Comenzó comprando su propio espacio y saliendo a vender publicidad. Allí aprendió un oficio que, según reconoce, terminó convirtiéndose en una profesión y en una forma de vida.

Destacó especialmente el carácter plural de aquella radio, donde convivían personas de distintas corrientes políticas que podían expresar sus ideas y respetarse. Para Solís, esa experiencia contrasta con una sociedad actual donde las diferencias políticas o deportivas muchas veces se convierten rápidamente en enfrentamientos.

Aunque reconoce que la radio también debe adaptarse al presente, sostiene que mantiene una magia particular, la posibilidad de construir una imagen únicamente a través de la voz.

Salto y una historia que puede convertirse en turismo

También habló del potencial turístico de Salto. Solís cuestionó que Uruguay concentre buena parte de su promoción turística en el sur y consideró que el norte posee atractivos históricos, culturales y naturales capaces de generar circuitos durante todo el año.

Mencionó lugares, historias y personajes que, a su entender, deberían ser mejor difundidos. También destacó la importancia de rescatar elementos del patrimonio local, como la antigua locomotora que, según señaló, permanece prácticamente desconocida para buena parte de la población.

Su propuesta es combinar espectáculos, gastronomía, patrimonio, termas, historia y paseos para atraer visitantes. La Noche de la Nostalgia puede ser, en ese sentido, mucho más que una fiesta: una excusa para que personas de otros departamentos conozcan Salto y permanezcan algunos días en la ciudad.

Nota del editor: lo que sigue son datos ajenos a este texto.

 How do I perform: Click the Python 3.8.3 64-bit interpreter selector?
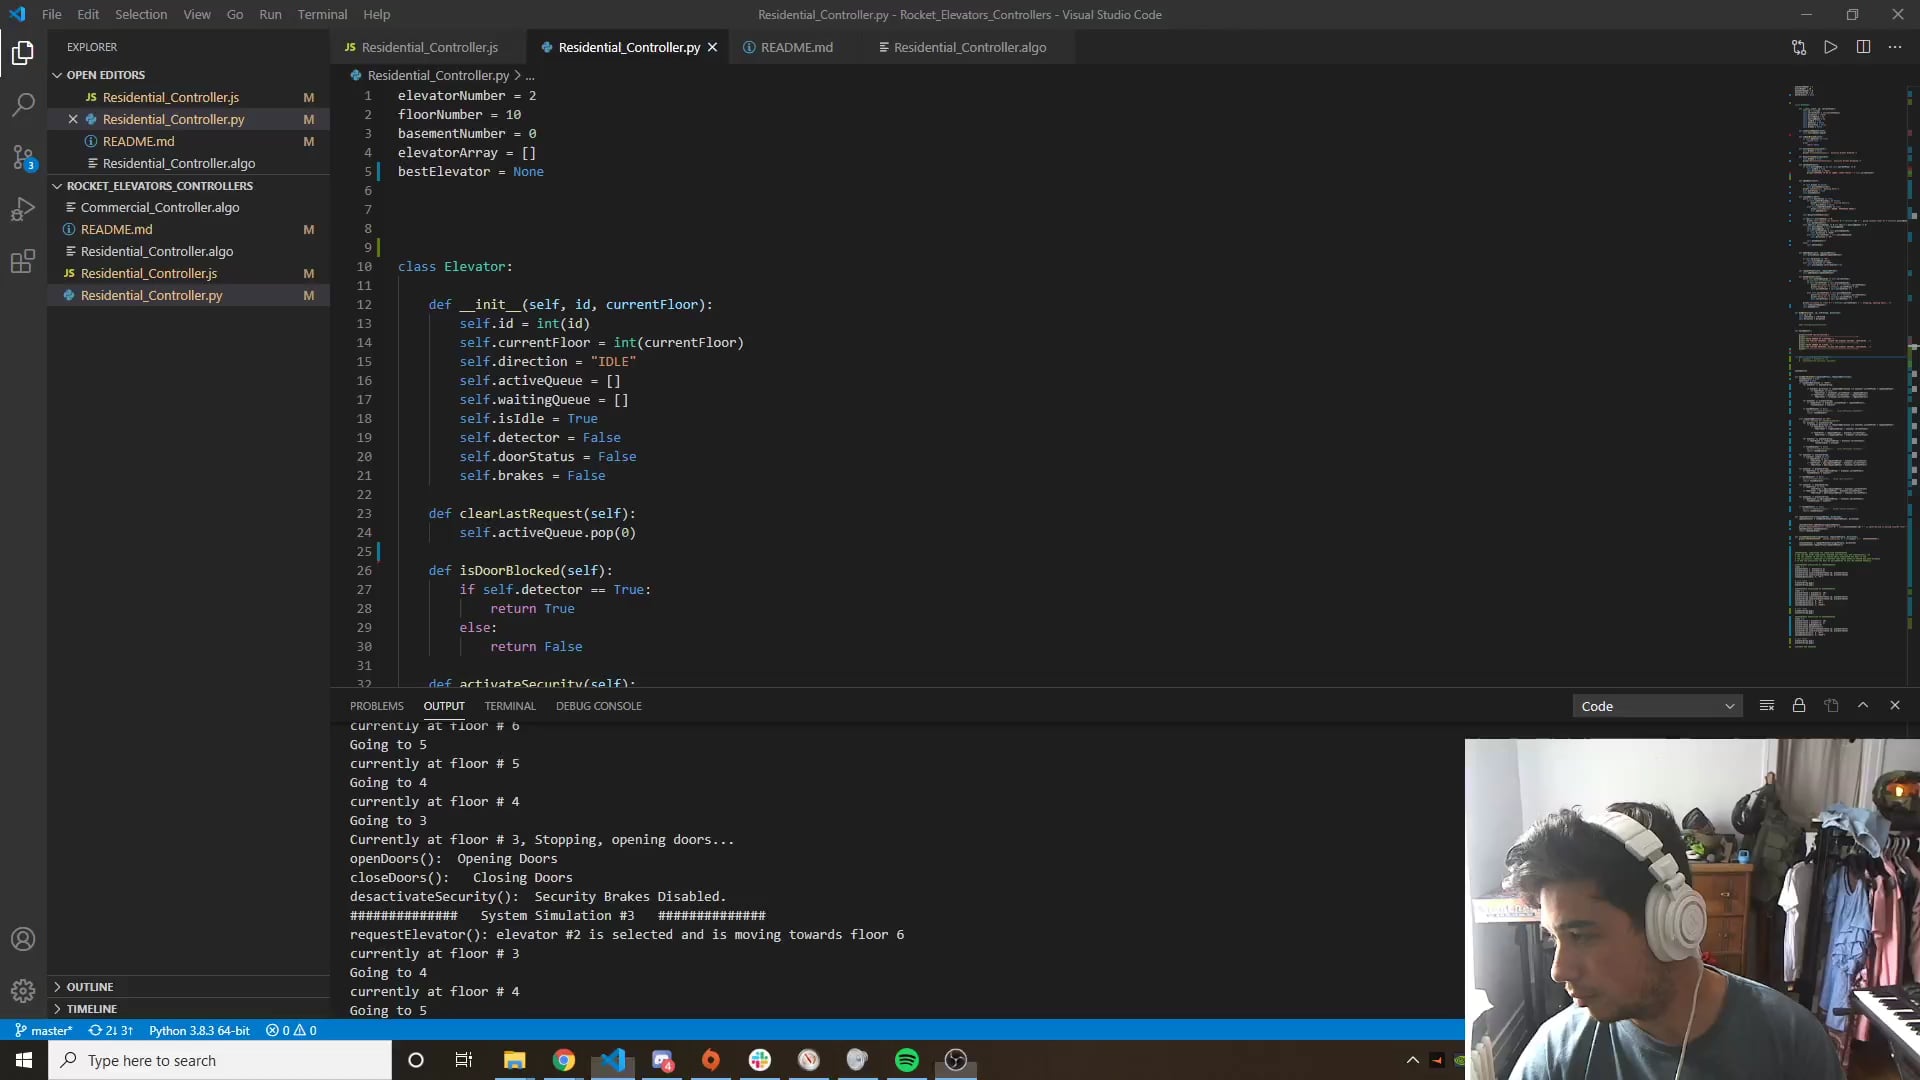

Un evento que mueve a toda la ciudad

Solís anunció además los detalles de su celebración en Paseo Alemán. La propuesta comenzará a las 21 horas y se extenderá hasta las primeras horas de la madrugada. La música y el baile serán protagonistas, con una presentación central alrededor de las 23 horas y actividad hasta las cuatro de la mañana.

El evento busca recuperar el espíritu de los antiguos bailes, con espacios para sentarse, comida rápida y un ambiente pensado para compartir. Este año, además, se prevé transmitir parte de la fiesta a través de TikTok para que quienes viven fuera de Salto o del país puedan participar a distancia.

Pero el movimiento no termina en la pista de baile.  Subrayó que este tipo de acontecimientos genera trabajo para decenas de personas y beneficia a restaurantes, hoteles, transportistas, comercios y otros servicios.

Destacó la importancia de promover espectáculos durante todo el año y convertirlos en herramientas de desarrollo turístico.

“Que los controles existan, pero que no asusten”

Solís pidió disfrutar de la Noche de la Nostalgia con responsabilidad. Reivindicó los controles de alcohol y tránsito, pero sostuvo que deben realizarse sin generar una sensación de persecución que termine alejando a quienes trabajan y participan de las actividades.

Si se va a conducir, no se debe consumir alcohol; existen taxis, remises y otras alternativas de transporte. La diversión, sostuvo, debe ser compatible con el cuidado personal y colectivo.

Para Solís, la esencia de esta fecha permanece intacta, reencontrarse. Con los amigos, con las canciones, con los lugares y, en definitiva, con una parte de la propia historia.

La nostalgia, puede ser mucho más que mirar hacia atrás. También puede ser una forma de recuperar aquello que todavía tiene valor y convertir los recuerdos compartidos en un motivo para volver a encontrarse.